#### TASK DETAILS
Where the line containing "Toggle Australia and Oceania in right legend" appears, begin retyping; continue exactly through the final line of the data. Omit every picture.

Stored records
_ _ _ _

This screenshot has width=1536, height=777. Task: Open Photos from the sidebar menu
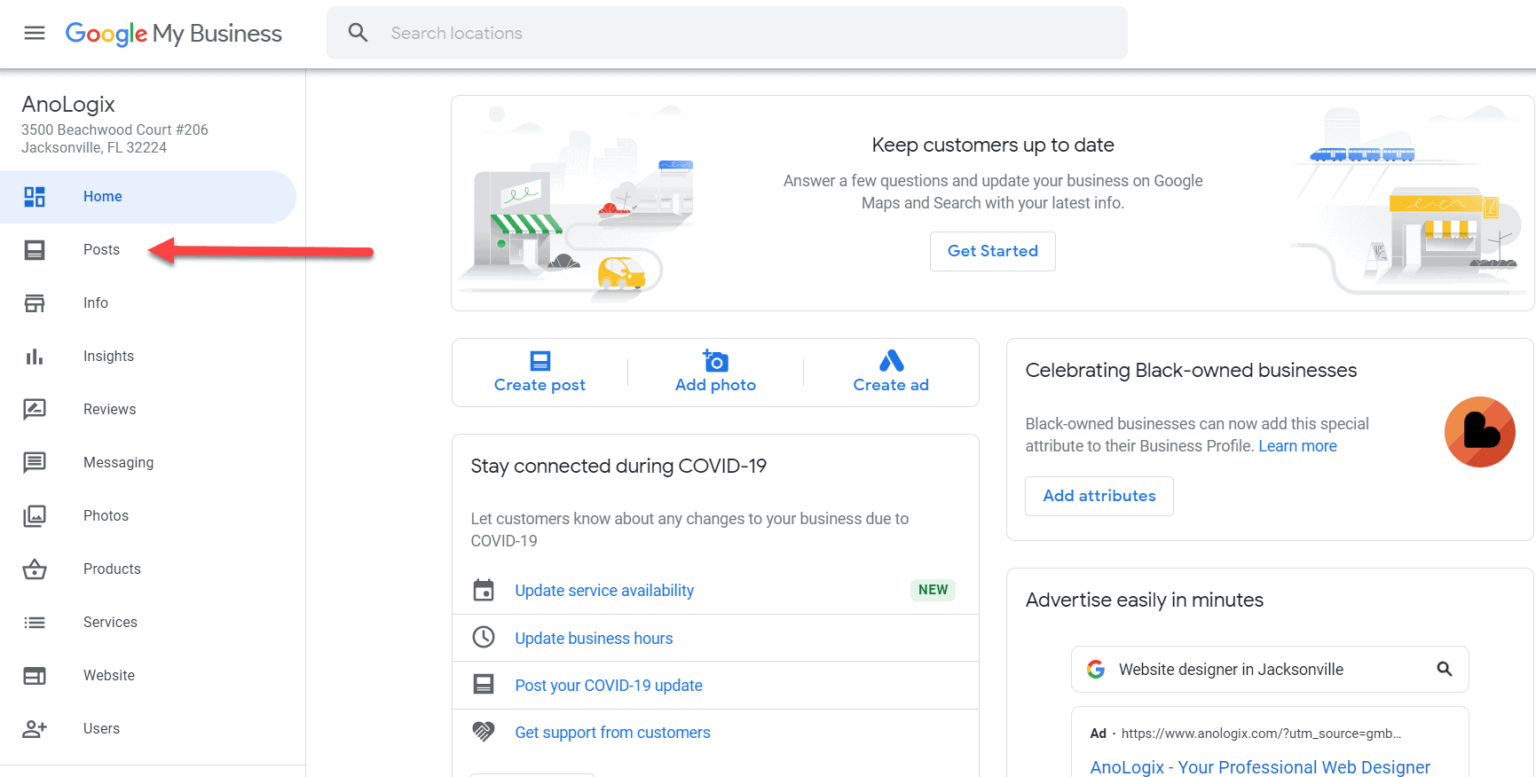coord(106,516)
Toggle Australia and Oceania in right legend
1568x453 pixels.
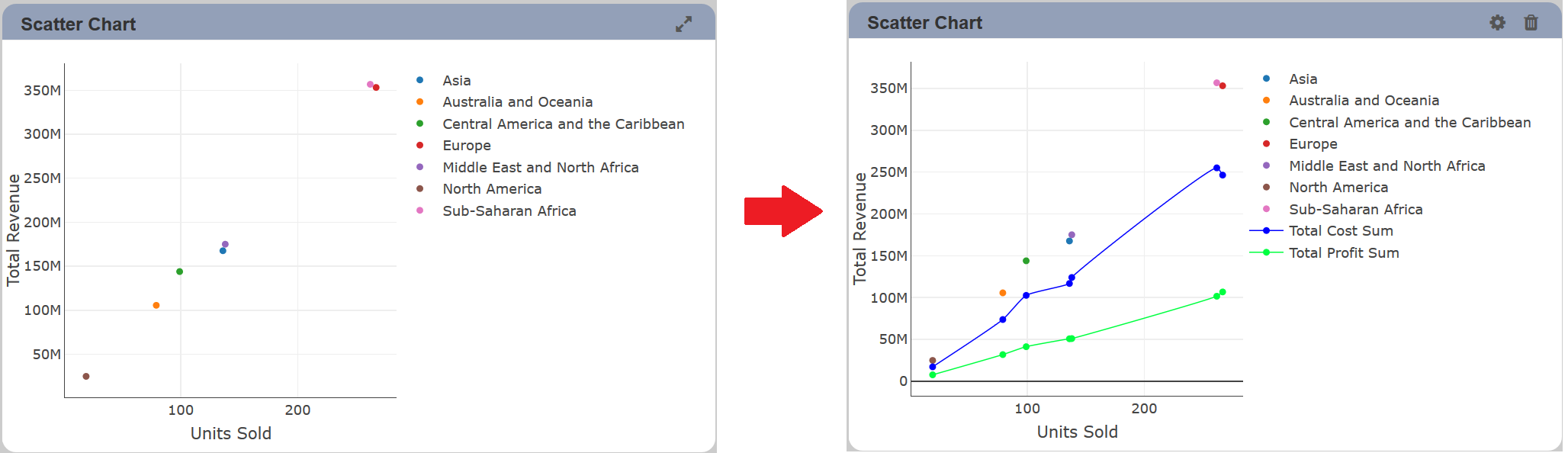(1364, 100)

_ _ _ _

#### PROBLEM SOLUTION
Toggle Australia and Oceania in right legend
1568x453 pixels.
(1364, 100)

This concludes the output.